EXERCISE PROMPT: Give back exactly the lines of the entries below from the line with "Task: Click the Finish button" to the line with "You are a computer-use", inclusive, and only those.

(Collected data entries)
################
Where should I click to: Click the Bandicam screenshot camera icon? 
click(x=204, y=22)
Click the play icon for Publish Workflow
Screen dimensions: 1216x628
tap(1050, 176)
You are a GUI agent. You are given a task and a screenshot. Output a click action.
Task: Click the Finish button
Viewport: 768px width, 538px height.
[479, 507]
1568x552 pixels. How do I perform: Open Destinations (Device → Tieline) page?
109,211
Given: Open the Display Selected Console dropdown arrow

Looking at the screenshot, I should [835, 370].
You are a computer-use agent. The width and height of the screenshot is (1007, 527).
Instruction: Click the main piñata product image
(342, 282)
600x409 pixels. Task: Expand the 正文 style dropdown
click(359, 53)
################
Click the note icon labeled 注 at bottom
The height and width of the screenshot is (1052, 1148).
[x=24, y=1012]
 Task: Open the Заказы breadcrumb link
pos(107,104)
################
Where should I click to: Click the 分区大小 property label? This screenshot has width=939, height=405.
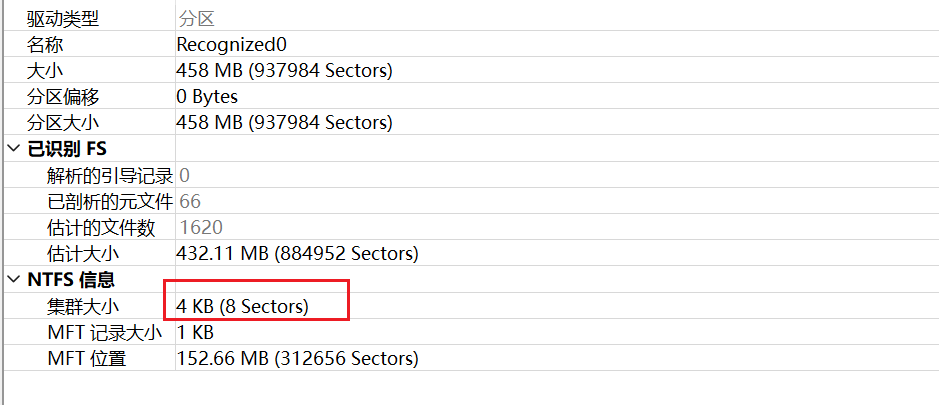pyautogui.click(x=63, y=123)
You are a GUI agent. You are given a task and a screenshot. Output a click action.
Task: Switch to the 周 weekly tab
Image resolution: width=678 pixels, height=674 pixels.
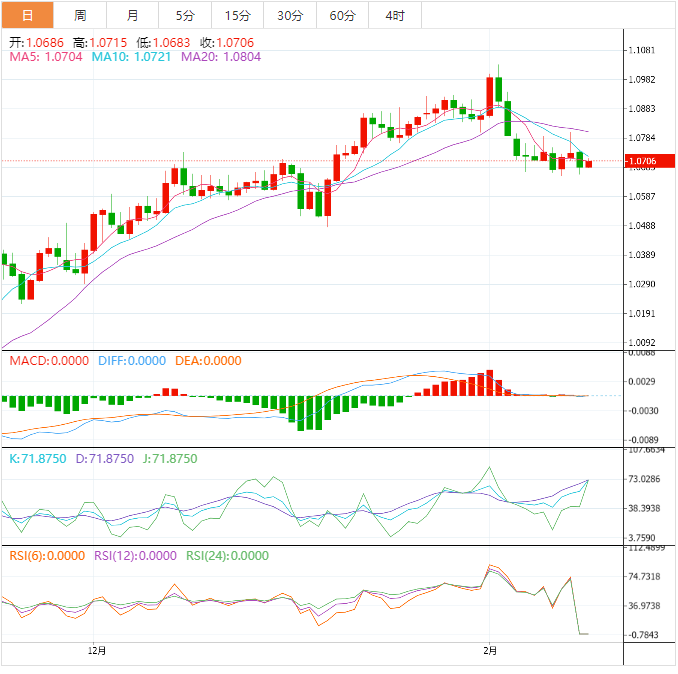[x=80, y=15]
################
THE ANSWER:
Task: Click the Finish button
Viewport: 768px width, 538px height.
[479, 507]
1568x552 pixels. How do I perform: Open Destinations (Device → Tieline) page?
109,211
Given: Open the Display Selected Console dropdown arrow

Looking at the screenshot, I should [835, 370].
You are a computer-use agent. The width and height of the screenshot is (1007, 527).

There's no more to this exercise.